L'Echo d'Alger (French: The Echo of Algiers) was a daily newspaper in Algiers, Algeria, which was published between 1912 and 1961. Its subtitle was journal républicain du matin (French: Republican morning paper). It was first a leftist publication, but from 1941 it supported the French rule in Algeria.

History and profile
The first issue of the paper appeared on 16 March 1912. Its founder was Étienne Baïlac, a French journalist born in Algeria. The paper came out daily with combined issues for Sunday and Monday. It had a leftist political stance during its early period.
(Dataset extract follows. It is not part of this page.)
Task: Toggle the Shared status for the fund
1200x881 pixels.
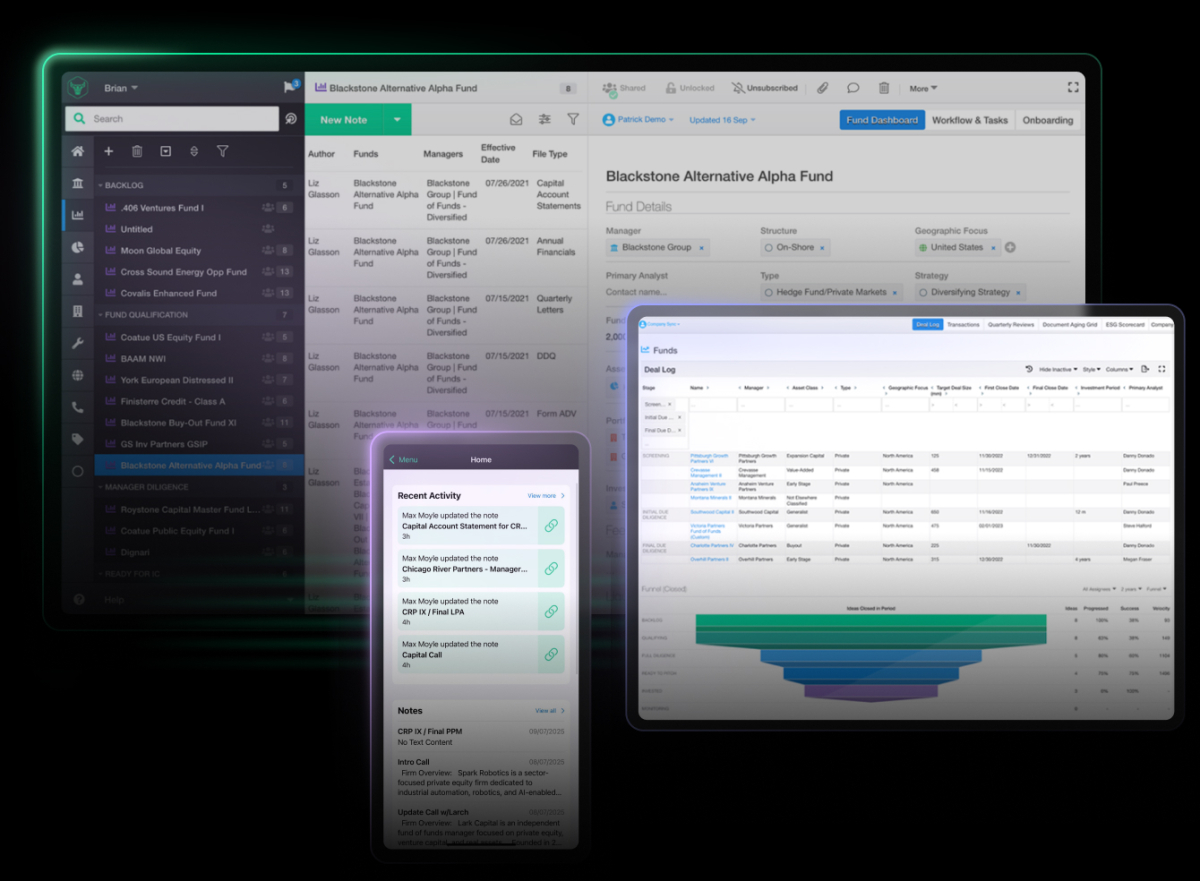Action: [x=624, y=88]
In 1941 Alain de Sérigny became the editor and publisher of L'Echo d'Alger. Under his editorship which lasted until 1961 the paper had a conservative political stance and supported the rights of the European settlers in Algeria against the French President Charles de Gaulle's support for the self-determination of the country. It was subject to censorship of the French authorities when it contained anti-De Gaulle articles. During this period it had a circulation of 55,000 copies. 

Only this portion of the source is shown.